■ What you need to do
From the first line of the records through the line containing "pip install Cython", retype every line exactly and nothing else.
##########
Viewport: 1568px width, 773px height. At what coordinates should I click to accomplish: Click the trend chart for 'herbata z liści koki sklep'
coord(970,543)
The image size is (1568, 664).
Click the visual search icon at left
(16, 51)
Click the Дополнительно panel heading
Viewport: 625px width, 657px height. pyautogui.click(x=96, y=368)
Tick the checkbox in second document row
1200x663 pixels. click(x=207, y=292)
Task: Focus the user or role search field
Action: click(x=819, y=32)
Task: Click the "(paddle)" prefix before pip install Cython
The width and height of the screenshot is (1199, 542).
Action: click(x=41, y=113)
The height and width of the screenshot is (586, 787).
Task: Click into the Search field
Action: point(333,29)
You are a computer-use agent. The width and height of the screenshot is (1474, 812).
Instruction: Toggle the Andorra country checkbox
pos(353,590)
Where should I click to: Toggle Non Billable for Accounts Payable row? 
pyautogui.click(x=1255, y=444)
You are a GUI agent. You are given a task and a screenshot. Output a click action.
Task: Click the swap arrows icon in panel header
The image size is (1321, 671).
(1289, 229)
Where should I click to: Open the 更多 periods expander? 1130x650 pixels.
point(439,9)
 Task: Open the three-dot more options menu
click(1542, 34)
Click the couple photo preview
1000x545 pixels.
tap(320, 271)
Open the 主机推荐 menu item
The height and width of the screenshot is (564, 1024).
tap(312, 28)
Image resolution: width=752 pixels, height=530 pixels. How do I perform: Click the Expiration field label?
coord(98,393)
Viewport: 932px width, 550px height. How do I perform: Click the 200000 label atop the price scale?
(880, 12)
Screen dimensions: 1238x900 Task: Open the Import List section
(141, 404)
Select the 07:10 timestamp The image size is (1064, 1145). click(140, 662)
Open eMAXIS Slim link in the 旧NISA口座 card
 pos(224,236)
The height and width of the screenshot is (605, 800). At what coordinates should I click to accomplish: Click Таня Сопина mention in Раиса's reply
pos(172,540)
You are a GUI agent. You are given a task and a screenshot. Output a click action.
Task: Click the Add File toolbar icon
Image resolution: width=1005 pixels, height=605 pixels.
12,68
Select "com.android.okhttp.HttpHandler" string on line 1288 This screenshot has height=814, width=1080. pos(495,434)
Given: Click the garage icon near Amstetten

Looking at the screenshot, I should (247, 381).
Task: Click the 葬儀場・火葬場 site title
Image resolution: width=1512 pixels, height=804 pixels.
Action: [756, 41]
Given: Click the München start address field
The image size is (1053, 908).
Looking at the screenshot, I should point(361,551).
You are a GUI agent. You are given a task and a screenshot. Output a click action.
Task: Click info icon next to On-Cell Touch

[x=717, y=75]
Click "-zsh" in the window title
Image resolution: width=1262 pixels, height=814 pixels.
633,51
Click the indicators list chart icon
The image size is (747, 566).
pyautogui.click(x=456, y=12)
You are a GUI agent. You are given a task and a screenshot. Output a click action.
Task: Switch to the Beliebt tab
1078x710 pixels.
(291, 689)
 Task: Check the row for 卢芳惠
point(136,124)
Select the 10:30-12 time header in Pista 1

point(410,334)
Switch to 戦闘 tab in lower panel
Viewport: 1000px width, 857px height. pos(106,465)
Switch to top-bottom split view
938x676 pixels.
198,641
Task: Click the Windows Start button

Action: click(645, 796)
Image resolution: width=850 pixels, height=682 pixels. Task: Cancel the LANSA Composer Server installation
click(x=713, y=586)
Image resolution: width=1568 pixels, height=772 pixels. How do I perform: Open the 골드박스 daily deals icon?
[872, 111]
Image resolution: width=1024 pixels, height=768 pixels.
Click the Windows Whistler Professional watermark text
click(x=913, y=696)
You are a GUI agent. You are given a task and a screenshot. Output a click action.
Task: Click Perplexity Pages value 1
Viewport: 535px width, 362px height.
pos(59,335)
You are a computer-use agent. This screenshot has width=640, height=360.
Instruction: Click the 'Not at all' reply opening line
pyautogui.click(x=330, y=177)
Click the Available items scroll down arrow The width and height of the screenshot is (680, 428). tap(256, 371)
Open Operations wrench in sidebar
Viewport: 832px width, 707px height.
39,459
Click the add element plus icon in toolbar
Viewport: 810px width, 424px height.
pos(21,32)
##########
■ Answer section
Viewport: 1568px width, 773px height. At what coordinates should I click to accomplish: Click the trend chart for 'herbata z liści koki sklep'
coord(970,543)
The image size is (1568, 664).
Click the visual search icon at left
(16, 51)
Click the Дополнительно panel heading
Viewport: 625px width, 657px height. pyautogui.click(x=96, y=368)
Tick the checkbox in second document row
1200x663 pixels. click(x=207, y=292)
Task: Focus the user or role search field
Action: click(x=819, y=32)
Task: Click the "(paddle)" prefix before pip install Cython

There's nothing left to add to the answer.